En tant qu’enseignant-chercheur du MNHN, je me rends en Guyane deux à trois fois par an, y encadre des étudiants, et anime une équipe de chercheurs qui est active sur l’ensemble du département. J’apprécie la vie en Guyane et y possède des amis de longue date. Si je vis en permanence en métropole où est basée mon institution, c’est en fait avec un décalage horaire permanent dans la tête que je passe mes journées 100 % consacrées à la Guyane (et je regrette bien souvent de rater ces bons vieux mécènes et autres touloulouas quand le carnaval n’est pas en phase avec les fructifications des arbres que nous étudions).

A plus de 40 ans, j’ai passé bientôt la moitié de ma vie à la faire connaître au monde entier à travers nos publications, nos conférences, nos ouvrages. Aujourd’hui, il faut la protéger, la conserver, et ceci sans renier l’usage traditionnel de chacun. Les wacapous et les yayamadous[4] sont des géants au pied d’argile qui ont besoin de bien plus petits tels les agoutis[5] et les kwatas pour survivre. Un bébé wacapou pousse de 40 cm en hauteur en dix ans. Combien de la surface de la forêt guyanaise disparaîtra de manière irréversible pendant ce temps si court ? Je souhaite vivement que vos enfants puissent un jour s’amuser à regarder les kwatas dans les arbres autrement que sur des cartes postales. Les statistiques montrent que la Guyane française sera le dernier bastion de forêt tropicale au monde dans 20 ans lorsque l’Amazonie ne sera plus que peau de chagrin, et un beau livre d’images.
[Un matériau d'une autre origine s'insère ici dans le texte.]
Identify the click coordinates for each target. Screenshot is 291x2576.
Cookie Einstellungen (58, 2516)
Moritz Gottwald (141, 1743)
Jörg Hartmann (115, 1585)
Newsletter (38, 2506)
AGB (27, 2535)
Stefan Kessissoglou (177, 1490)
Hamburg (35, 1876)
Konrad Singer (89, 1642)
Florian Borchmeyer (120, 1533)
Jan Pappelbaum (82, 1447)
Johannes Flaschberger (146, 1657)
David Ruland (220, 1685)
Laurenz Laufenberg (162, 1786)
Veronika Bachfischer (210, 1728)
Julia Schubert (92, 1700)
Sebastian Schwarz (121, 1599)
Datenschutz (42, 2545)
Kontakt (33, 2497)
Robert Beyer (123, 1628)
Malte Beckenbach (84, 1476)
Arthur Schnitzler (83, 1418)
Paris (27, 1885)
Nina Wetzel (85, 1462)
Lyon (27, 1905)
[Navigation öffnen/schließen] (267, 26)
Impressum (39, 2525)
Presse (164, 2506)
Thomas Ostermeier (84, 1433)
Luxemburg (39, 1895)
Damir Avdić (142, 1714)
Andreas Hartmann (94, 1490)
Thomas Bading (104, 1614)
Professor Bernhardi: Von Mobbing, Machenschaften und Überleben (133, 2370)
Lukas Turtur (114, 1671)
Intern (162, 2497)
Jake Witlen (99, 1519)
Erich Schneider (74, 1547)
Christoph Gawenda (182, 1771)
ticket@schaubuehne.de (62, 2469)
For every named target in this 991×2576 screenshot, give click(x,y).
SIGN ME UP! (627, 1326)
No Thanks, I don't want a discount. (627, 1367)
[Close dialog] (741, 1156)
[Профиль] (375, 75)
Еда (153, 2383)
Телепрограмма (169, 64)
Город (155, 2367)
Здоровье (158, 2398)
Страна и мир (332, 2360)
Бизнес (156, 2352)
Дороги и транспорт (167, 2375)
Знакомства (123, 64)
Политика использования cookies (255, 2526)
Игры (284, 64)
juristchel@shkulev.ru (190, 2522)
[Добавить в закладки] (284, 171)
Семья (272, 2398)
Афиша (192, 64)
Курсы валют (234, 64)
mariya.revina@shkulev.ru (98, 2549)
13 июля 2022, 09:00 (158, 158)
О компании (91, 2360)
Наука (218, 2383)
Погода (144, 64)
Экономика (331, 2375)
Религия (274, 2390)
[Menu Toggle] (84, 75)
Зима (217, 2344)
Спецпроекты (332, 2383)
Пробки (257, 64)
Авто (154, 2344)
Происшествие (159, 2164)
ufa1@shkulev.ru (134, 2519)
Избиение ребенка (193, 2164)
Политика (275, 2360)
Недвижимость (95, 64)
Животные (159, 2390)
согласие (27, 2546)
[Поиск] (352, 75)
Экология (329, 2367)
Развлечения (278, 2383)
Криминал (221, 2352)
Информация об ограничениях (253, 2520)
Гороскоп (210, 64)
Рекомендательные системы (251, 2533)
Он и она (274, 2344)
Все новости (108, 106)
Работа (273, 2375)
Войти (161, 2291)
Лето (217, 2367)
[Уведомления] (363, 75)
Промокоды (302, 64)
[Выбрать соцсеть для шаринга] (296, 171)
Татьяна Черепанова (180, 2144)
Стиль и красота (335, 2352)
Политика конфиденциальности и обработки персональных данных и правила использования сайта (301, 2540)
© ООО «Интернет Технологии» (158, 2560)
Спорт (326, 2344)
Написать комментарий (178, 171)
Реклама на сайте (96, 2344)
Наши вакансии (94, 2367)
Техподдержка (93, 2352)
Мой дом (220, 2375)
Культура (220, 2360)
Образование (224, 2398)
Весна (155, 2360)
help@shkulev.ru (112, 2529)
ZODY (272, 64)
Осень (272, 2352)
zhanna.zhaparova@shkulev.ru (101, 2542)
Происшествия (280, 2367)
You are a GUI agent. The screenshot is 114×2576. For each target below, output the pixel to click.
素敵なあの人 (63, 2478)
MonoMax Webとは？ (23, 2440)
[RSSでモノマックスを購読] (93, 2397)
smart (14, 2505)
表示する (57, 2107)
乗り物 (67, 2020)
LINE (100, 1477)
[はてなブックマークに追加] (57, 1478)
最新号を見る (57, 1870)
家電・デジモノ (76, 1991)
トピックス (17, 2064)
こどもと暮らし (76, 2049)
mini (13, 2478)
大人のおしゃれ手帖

Le bébé wacapou aura poussé de 80 cm, au mieux, au pire il sera mort et ses parents avec. SVP, ne faites pas mentir les chiffres.

Peter Blake était parti défendre l’Amazonie avec pour seule arme une caméra[6]. Nos armes sont des jumelles, un carnet et un crayon, et nous agirons pour que nos, vos enfants n’aient pas honte un jour de nous, nous qui aurions laissé disparaître sans rien faire le patrimoine naturel guyanais. Moi aussi je regrette et chante avec nostalgie ‘ti sau’..[7]


[1] Ce texte a été rédigé le 5 décembre 2001 et publié le 7 sous la forme d’une information citoyenne sur www.blada.com. Plus de 5 ans après il est toujours d’actualité mais les voisins sont beaucoup plus nombreux et les singes tendent à être supplantés par les humains.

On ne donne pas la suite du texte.